● **TASK DESCRIPTION**:
Retype the entries below word for word, leaving none out.

EXERCISE DATA below:

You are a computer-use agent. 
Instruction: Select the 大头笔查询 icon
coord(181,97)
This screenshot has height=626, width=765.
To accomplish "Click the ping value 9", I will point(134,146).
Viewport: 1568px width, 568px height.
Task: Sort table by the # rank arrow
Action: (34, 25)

End of EXERCISE DATA.

● **EXERCISE SOLUTION**:
You are a computer-use agent. 
Instruction: Select the 大头笔查询 icon
coord(181,97)
This screenshot has height=626, width=765.
To accomplish "Click the ping value 9", I will point(134,146).
Viewport: 1568px width, 568px height.
Task: Sort table by the # rank arrow
Action: (34, 25)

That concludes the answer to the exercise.